At its core, Plague Inc: Evolved is a simple game of resource management, with DNA being collected by popping bubbles on screen and then spent on evolving the pathogen to allow it to thrive in different climates and types of population centres. DNA is not infinite, so it's a balance of building up resistances to spread the infection while keeping enough points back to spend on turning up the lethality of your disease in the later stages. Ramp it up too soon and the World Health Organisation will take notice and start work on a cure before you are in a position to shut them down. Leave it too late and you may not be generating enough DNA to crank up the deadliness to a level that will wipe out all of humanity. There's also the possibility that your disease will be too deadly – killing people faster than they can be infected and thus stopping the pandemic in its tracks. As you progress, new pathogens become available - as do tweaks to their genetic code - ensuring that your game is constantly changing and each plague is unique. If that doesn't keep you interested, there's a whole heap of scenarios to test your skills on, which range from recreating the Black Death to bringing back joy and Christmas cheer to a depressed Earth. There's a plethora of statistics and graphs for those who like to analyse their performance in detail and (if you're feeling particularly maniacal) you can watch a replay of your pandemic to witness its path from the first light of infection to the last red dot of humanity flickering and winking out.

It's a real testament to the excellent game design in play that during our time with Plague Inc, we frequently caught ourselves cackling wickedly and saying things like "Haha Russia, you're mine now!" in a deep, serious tone. Certain countries became our nemesis and we would vow to destroy them at all costs, vendettas were forged and countries became our patient zero starting areas as an act of vengeance for the loss of an earlier round - all this from a top down view of a world map and regular text pop ups.


Plague Inc: Evolved walks a perfect line between being a dark, thought provoking journey through the extinction of mankind and a light-hearted pick up title to pass half an hour of your evening. The gameplay is complex and interesting, with a range of difficulties which range from easily accessible to completely unreasonable and it's startling how effectively the simple presentation can evoke a whole range of emotions. Great fun.

User Comments (14)



A_BabyRed_Yoshi said:

I really liked this on my phone a few years ago, and the upgrades look really cool, but is the steep price worth it with all these upcoming releases?



MegaKillScreen said:

@A_BabyRed_Yoshi I struggled with this question myself whilst writing the review. I decided that if I wasn't aware of the price difference I would give it an 8, so that's what I gave it as I truly believe it's a great game.
I actually paid for the copy I reviewed (occasionally I just want to thrust my opinions on people) and I do not regret the money I spent, but it's really a matter you'll have to decide yourself.
There's a lot of extra content and I saw rumblings of multiplayer on Twitter so I guess it comes down to how much you loved it on mobile?



A_BabyRed_Yoshi said:

That's really nice of you to buy your own copy to review, I really appreciate it!
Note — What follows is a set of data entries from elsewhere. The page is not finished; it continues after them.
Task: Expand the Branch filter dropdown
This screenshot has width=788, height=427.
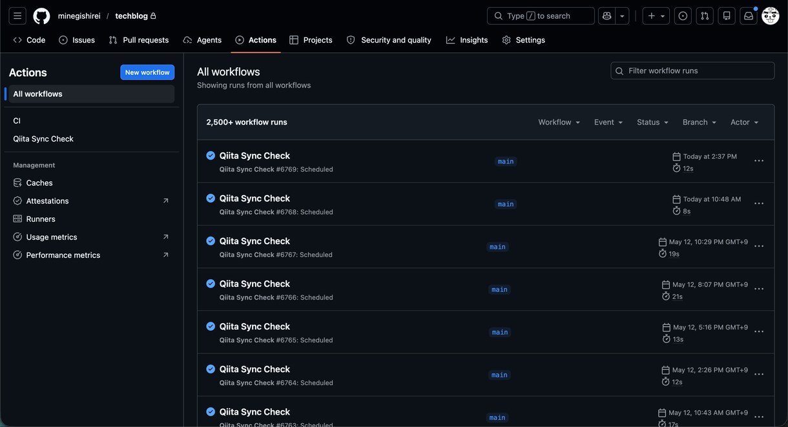Action: (700, 122)
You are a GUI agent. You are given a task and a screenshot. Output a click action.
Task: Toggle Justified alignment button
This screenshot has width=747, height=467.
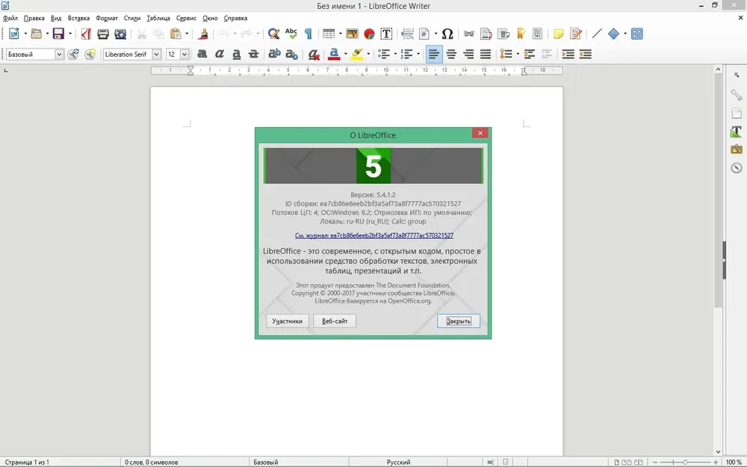[486, 55]
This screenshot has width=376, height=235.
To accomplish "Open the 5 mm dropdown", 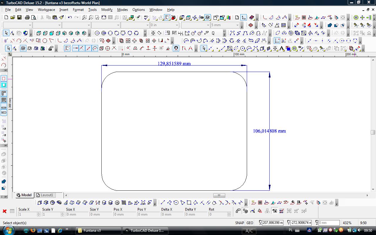I will (237, 25).
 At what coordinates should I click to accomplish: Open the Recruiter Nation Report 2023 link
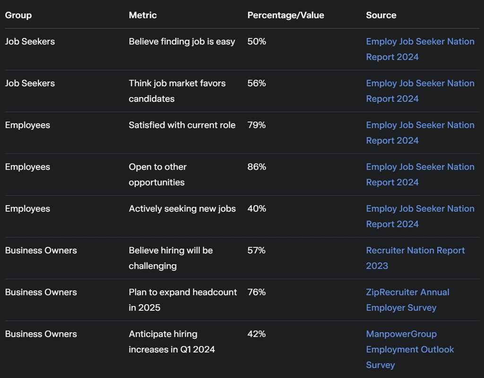[415, 251]
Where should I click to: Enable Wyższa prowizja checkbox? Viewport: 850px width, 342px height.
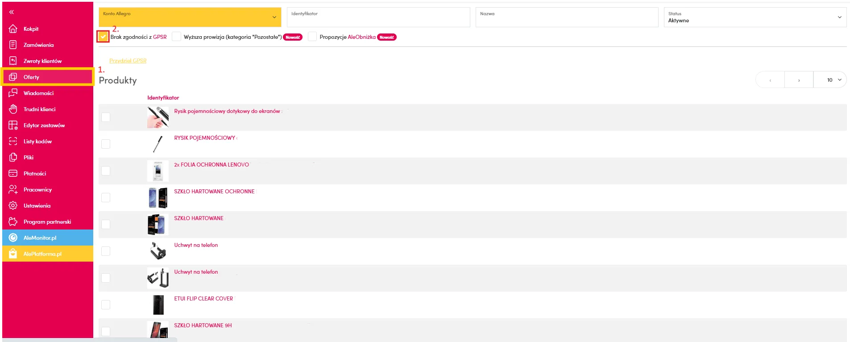[x=177, y=37]
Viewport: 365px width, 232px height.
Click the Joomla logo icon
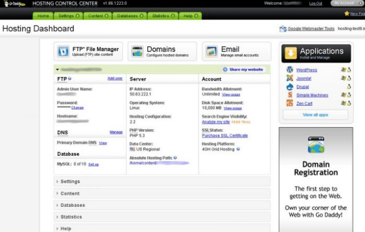(289, 78)
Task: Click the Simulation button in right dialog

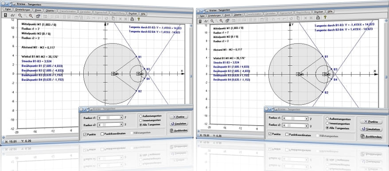Action: 371,129
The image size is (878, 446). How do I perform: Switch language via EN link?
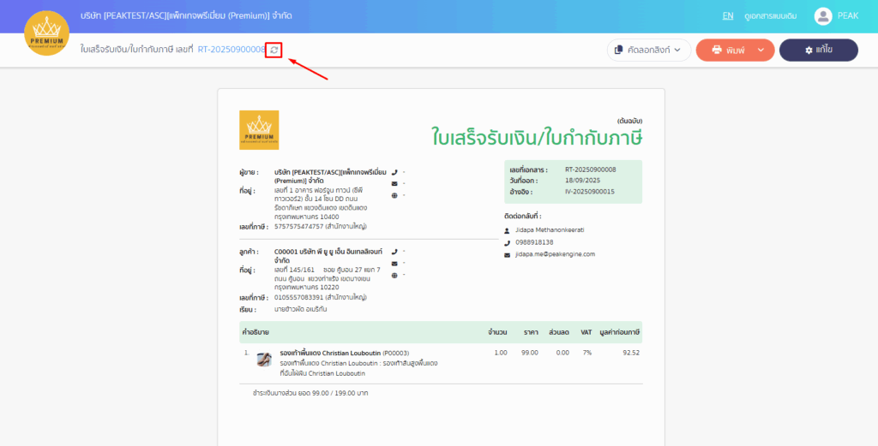click(x=728, y=15)
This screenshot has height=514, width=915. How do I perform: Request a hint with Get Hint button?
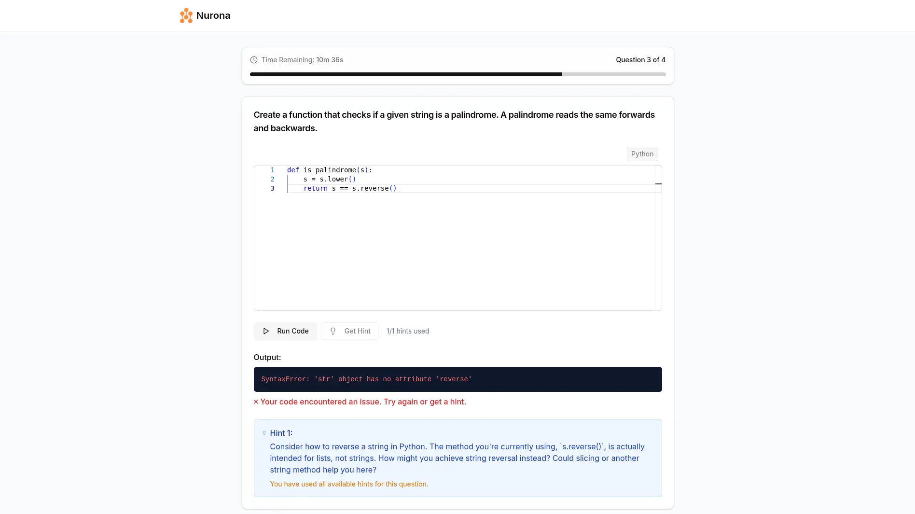[350, 331]
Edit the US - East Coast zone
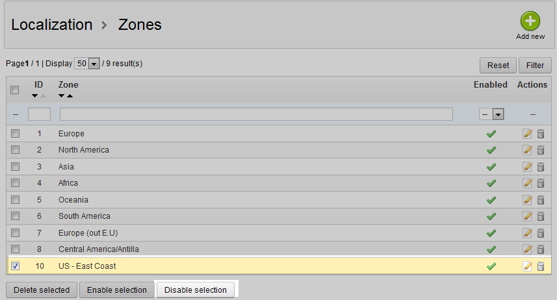 pos(528,266)
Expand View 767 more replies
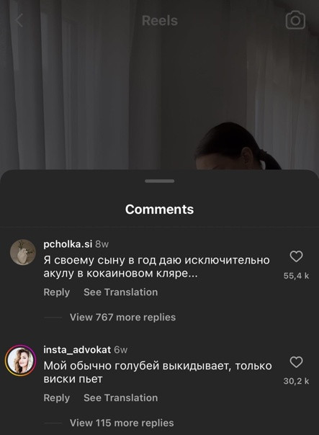319x435 pixels. (x=122, y=317)
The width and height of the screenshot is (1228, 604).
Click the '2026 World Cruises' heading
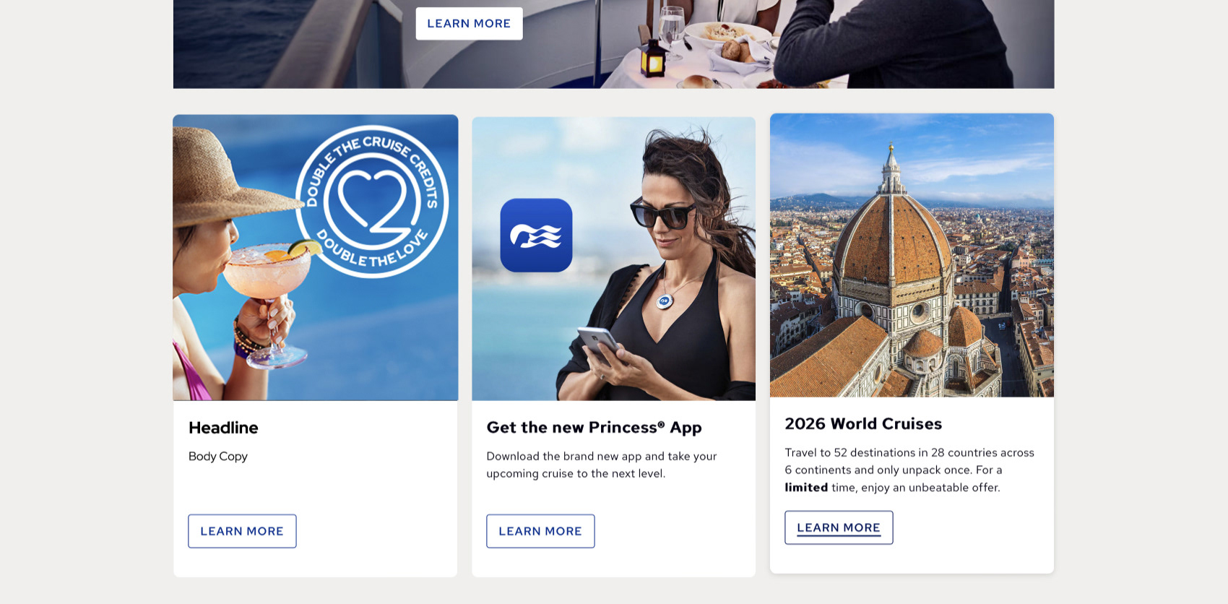[863, 423]
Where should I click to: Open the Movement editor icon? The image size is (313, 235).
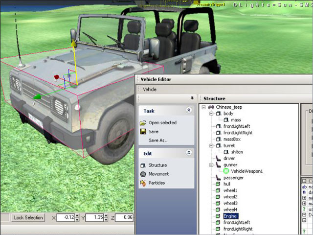[143, 174]
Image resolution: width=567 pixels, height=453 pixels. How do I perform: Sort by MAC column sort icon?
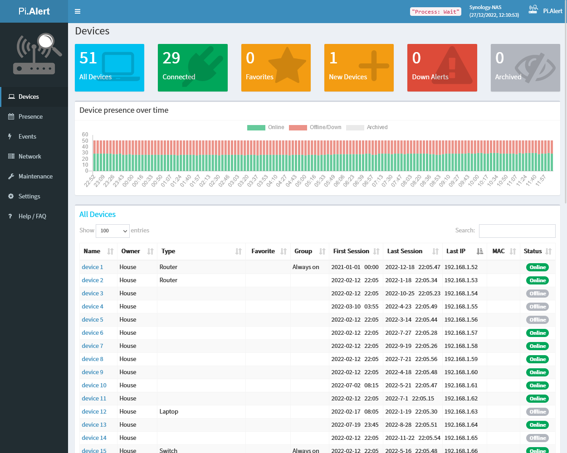tap(513, 251)
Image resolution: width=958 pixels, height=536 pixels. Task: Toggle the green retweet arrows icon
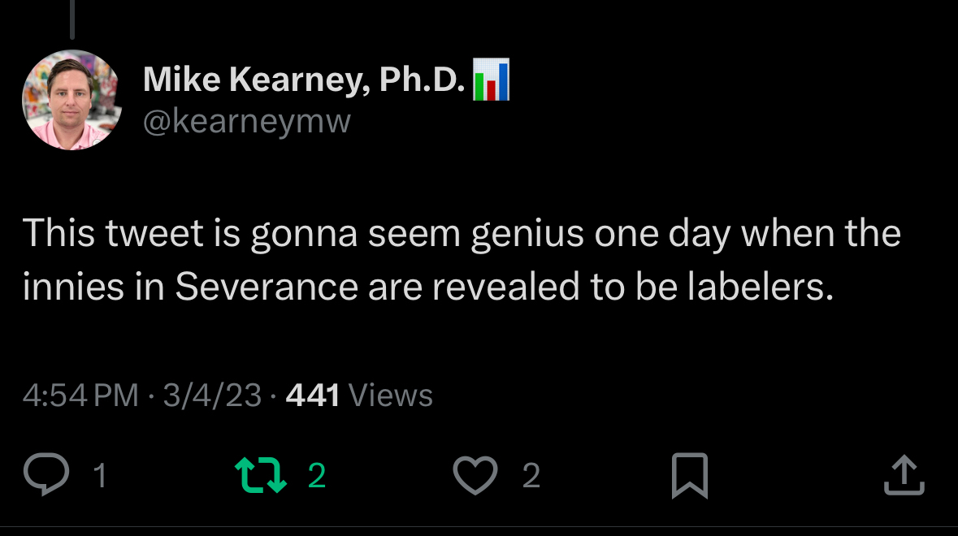coord(260,475)
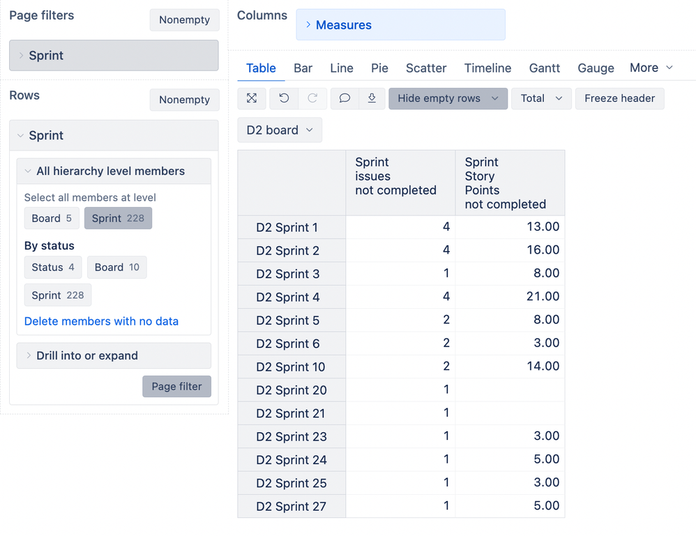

I liked it on mobile a lot, so much so that it's the only mobile game I bought an add on for (the neurax worm thing). Might tide me over for strategy until Halo Wars 2 rolls around



flameboy84 said:

I think this makes good use of the extra screen. @MegaKillScreen would it make for a good game for Extra Life? I'm gonna have that point where I hit a wall and my thumbs won't work properly this would be perfect!



MegaKillScreen said:

@flameboy84 Yeah it's not very movement intensive - it's quite gentle in that way, so you'll be able to use it to give your hands a rest and your brain a work out. Be sure to let us know when and where we can watch you for Extra Life Adam!



Knuckles said:

@MegaKillScreen I am a little confused. I am not calling you a liar, but you said you bought your own copy, and at the bottom of your review, it says review copy from Xbox. Is Xbox referring to pureXBOX?